So haarig wie sich der Amerikaner Matthew E. White dort nämlich präsentiert, poppen sofort „Jesus Christ Superstar“-Gedenkalben im Kopf auf. Die sieben Songs verweisen zwar auf den Country-Soul der frühen 70er, aber hey, Schwamm drüber! Ein bisschen zeitgemäß aufgebrezelt ist dieses Debüt schon. Entspannter LOFI trifft auf Bläsersätze, Streicher-Arrangements und Backgroundchor. Wenn White in die Pianotasten haut, schimmert durch, dass er nebenbei noch Kopf einer Avantgarde-Jazz-Band ist. Rat fürs Album holte sich White zudem bei Randy Newman.
Und ganz nebenbei nahm der 29-jährige „Big Inner“ auf seinem eigenen Label Spacebombs auf. „Big Inner“ ist ein Kleinod, das sich den kleinen großen Dingen wie Liebe, Tod, Freundschaft und der Kraft der Musik widmet. Ein Kleinod, bis der evangelische Missionarssohn durchbricht.
Matthew E. White – „Will You Love Me“ von domino
Und dann wären wir doch genau bei dem, was uns das Cover verheißt. Textzeilen wie „Jesus Christ is our love/ Jesus Christ is your friend” erinnern unangenehm an den protestantischen Jesus-Zirkel. Religion in der Popmusik taugt einfach nur, wenn sie alttestamentarisch ist, d. h. irgendwas mit Rache und Blutbad vorkommt.

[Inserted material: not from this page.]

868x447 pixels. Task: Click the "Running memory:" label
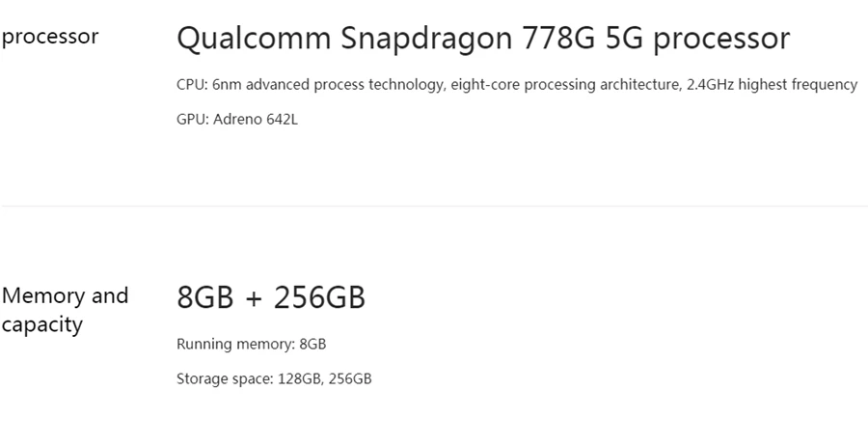pyautogui.click(x=235, y=344)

Wenn es dann schon unbedingt zu den Evangelien kommen muss, dann bitte zum Johannes-Evangelium – Apokalypse für alle! Aber doch nicht ‚Jesus liebt dich‘. Und damit ist dann leider das Hippie-Image perfekt. Nicht nur äußerlich, sondern auch textlich wird hier Jesus Christ Superstar gefeiert. Aber immerhin mit guter Musik und im weißen Anzug.

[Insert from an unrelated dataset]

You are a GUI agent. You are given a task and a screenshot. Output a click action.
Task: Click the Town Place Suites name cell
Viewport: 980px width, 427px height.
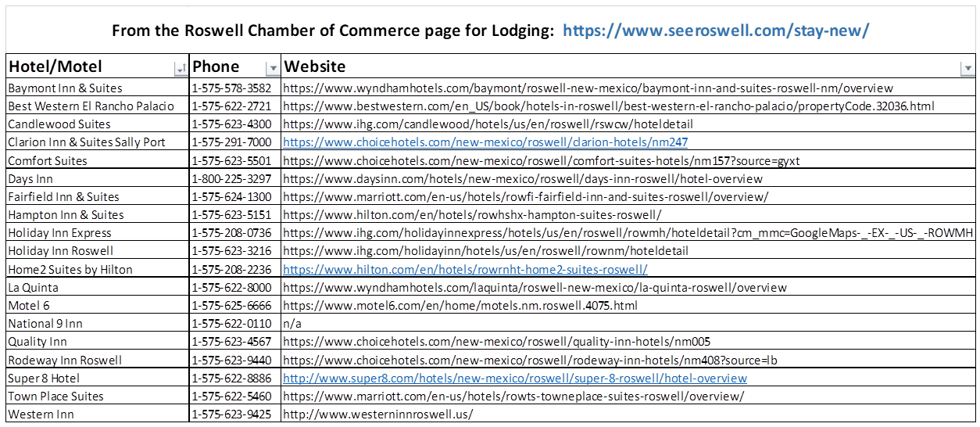[x=55, y=397]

Matthew E. White: Big Inner. Domino Records (Goodtogo). Zur Homepage und Facebook. Reinhören bei Soundcloud.
Die Gruftie-Party ist vorbei
(JA) Fast auf den Tag genau zwei Jahre nach ihrem Debütalbum „Violet Cries“ treten Esben and the Witch den Beweis an, dass die Weiterentwicklung in gefälligere Musikgefilde durchaus positiv sein kann. Das Debüt strotzte noch von Anleihen bei Siouxie & the Banshees auf halber Geschwindigkeit. Das Brightoner Trio hat nun die 80er Gruftie-Party hinter sich gelassen.
Auf „Wash The Sins Not Only The Face“ wird am Tempo gedreht und Noise-Gitarren werden rausgeholt. Sängerin Rachel Davies kämpft mit ihrer Stimme gegen Daniel Copemans und Thomas Fishers Gitarrenspiel an. Der Bass pulsiert im Hintergrund. Das bringt gehörig Spannung in die Angelegenheit und emanzipiert die Band von ihrem narkotisierenden Image. „Nightmare Pop“ – wie sich die Band einst selbst einordnete – ist das immer noch.

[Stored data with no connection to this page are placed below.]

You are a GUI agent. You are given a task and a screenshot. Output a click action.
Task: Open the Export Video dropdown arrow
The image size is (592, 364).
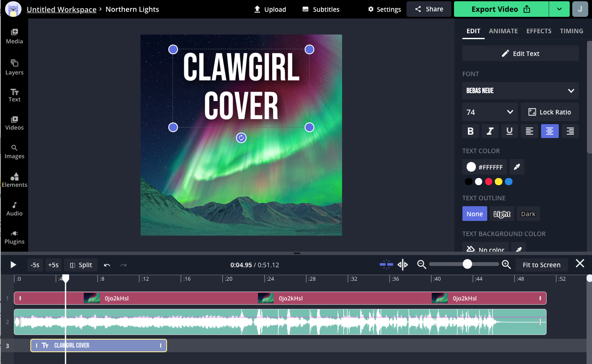559,9
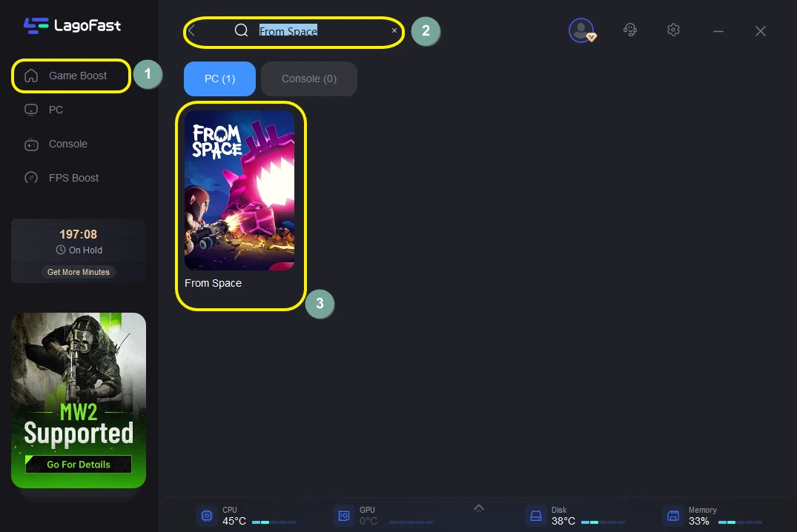Click the CPU temperature chip icon

207,515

Esben And The Witch – Despair on MUZU.TV.
Aber die Nebelschwaden lichten sich … ein bisschen. Es ist als hätten Esben and the Witch in den vergangenen zwei Jahren viel A Place To Bury Strangers gehört. Auch das Songwriting verzichtet auf die inflationäre Nutzung der Wörter „blackness“, „light“, „darkness“, „strange“ und „lost“.
Der Track „The Fall Of Glorieta Mountain“ zeigt mit seiner zarten Melancholie am besten, was Esben and the Witch jenseits von schwarzen Plattitüden können: Ein unter die Haut gehender Song, der in Richtung The XX verweist und gleichzeitig Eigenständigkeit offenbart. „Wash The Sins Not Only The Face“ ist ein großer Schritt nach vorne für die Band. Direkter. Ein düsteres Album mit viel Charme; meilenweit von Pop entfernt, dabei aber ein absoluter Tipp für Freunde dunkler Klänge.
Esben and the Witch: Wash The Sins Not Only The Face. Matador/Beggars Group (Indigo). Zur Homepage und Facebook. Reinhören bei Soundcloud.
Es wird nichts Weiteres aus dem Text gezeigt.